Avec ce projet, les régions auraient eu tout pouvoir d'organiser à leur niveau le système de santé et le système éducatif, sans même qu'existent des normes communes au niveau national. Les dépenses de santé, mais aussi les dépenses scolaires et même les programmes scolaires devenaient de la compétence des régions, ouvrant aussi la voie à des traitements salariaux différents d'une région à l'autre pour les personnels de la santé et de l'éducation. Les régions riches auraient eu les moyens de maintenir une certaine qualité du système de santé, sans aucune obligation de solidarité à l'égard des régions plus pauvres.
Le projet ayant été adopté avec une majorité de moins des deux tiers de l'Assemblée, il était soumis à référendum. Le gouvernement de centre-gauche de Prodi, installé entre temps, avait appelé à voter «non» à cette réforme adoptée contre l'avis des partis de gauche. Cependant, avant même Berlusconi, c'est le gouvernement de centre-gauche de D'Alema qui avait en 2001 introduit une réforme constitutionnelle décentralisatrice allant exactement dans le même sens. D'autre part, après la victoire du «non», Prodi a immédiatement déclaré qu'il allait ouvrir le dialogue avec toutes les forces politiques pour trouver un accord sur les modifications constitutionnelles à apporter.
Beaucoup d'électeurs ont voté «non» conscients que, derrière ce projet, il y avait la tentative - que l'on retrouve dans d'autres pays - de fragmenter la législation mais aussi les lois sociales, les droits sociaux et à l'éducation, les salaires et finalement la conscience de la population et des travailleurs de la solidarité nécessaire et de la nécessité d'avoir des droits communs, au moins à l'échelle du pays. Mais cette volonté de fragmentation, exprimée à leur façon par les démagogues de la Ligue du Nord, est aussi celle des classes dominantes qui voudraient avoir, à tous les niveaux, des moyens de pression sur les autorités et pouvoir jouer sur toutes les différences régionales pour en tirer avantage. Et il est évident que le gouvernement de centre-gauche de Prodi va continuer lui aussi, à sa façon, à poursuivre cet objectif.
L'unité italienne n'a jamais réussi à mettre fin aux disparités existant entre le Nord industriel et développé et le Sud gardant bien des caractères de sous-développement.

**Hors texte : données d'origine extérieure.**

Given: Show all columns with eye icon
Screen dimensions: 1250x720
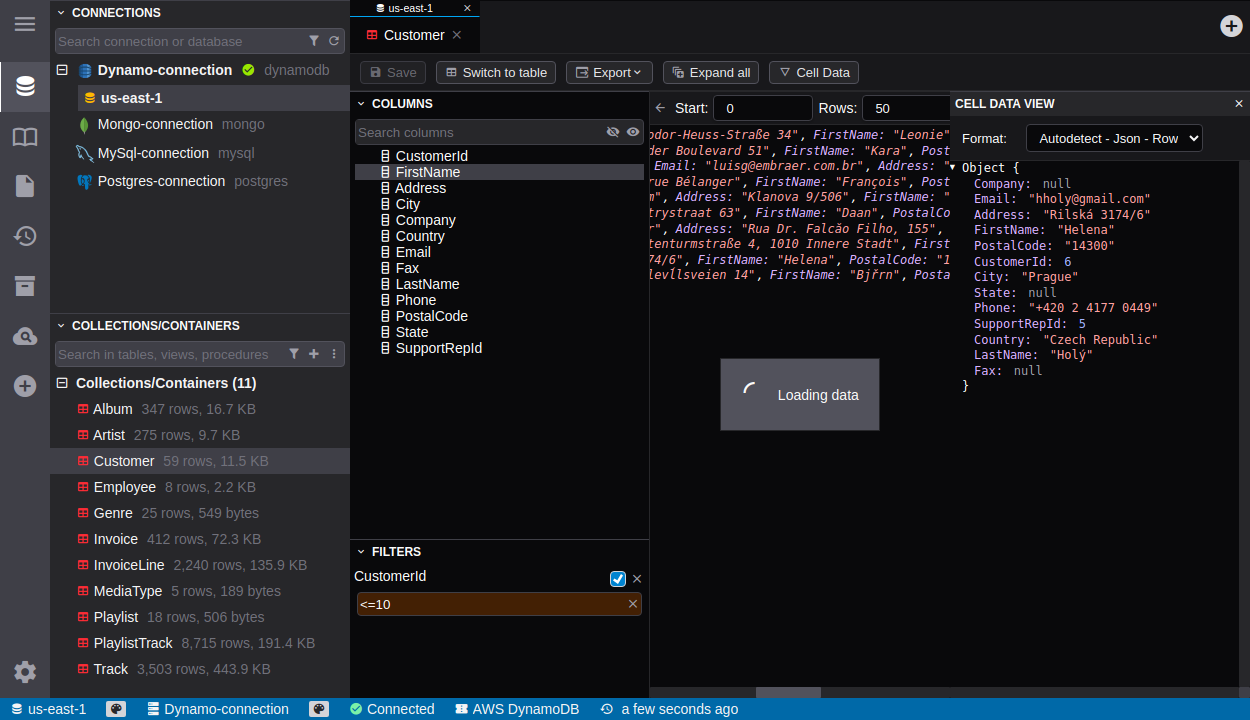Looking at the screenshot, I should (x=633, y=132).
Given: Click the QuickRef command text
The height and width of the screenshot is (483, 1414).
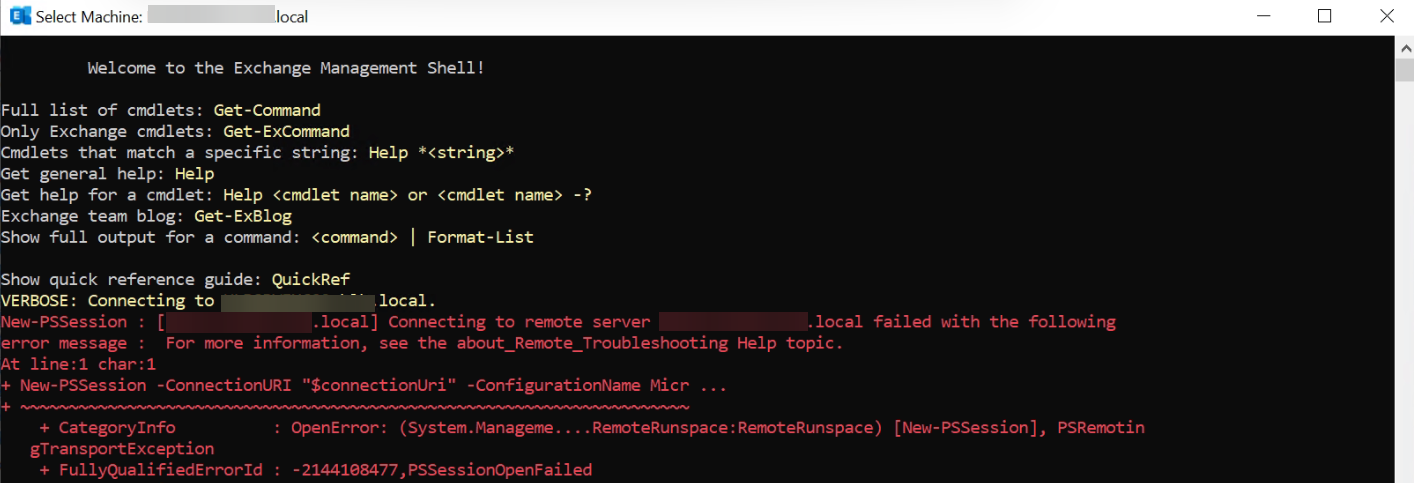Looking at the screenshot, I should tap(310, 279).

La crise économique de ces dernières années n'a fait qu'accroître de nouveau cet écart, accumulant chômage et pauvreté surtout au sud de la péninsule, de Naples à la Sicile et à la Sardaigne. La grande et la petite-bourgeoisie, avides de profits rapides et faciles, profitent de ces disparités et les exploitent. Mais elles veulent de moins en moins payer pour limiter les conséquences sociales de leur système, ne serait-ce que par le biais de l'éducation ou du système de santé.
Les travailleurs italiens peuvent donc dire tant mieux si la réforme voulue par Bossi a été mise à la poubelle. Mais c'est seulement de leurs luttes que peut dépendre la défense et l'extension de leurs droits à la santé, à l'éducation, à une vie décente, en surmontant les divisions et en rejetant la guerre entre pauvres dans laquelle voudraient les faire tomber des démagogues nauséabonds.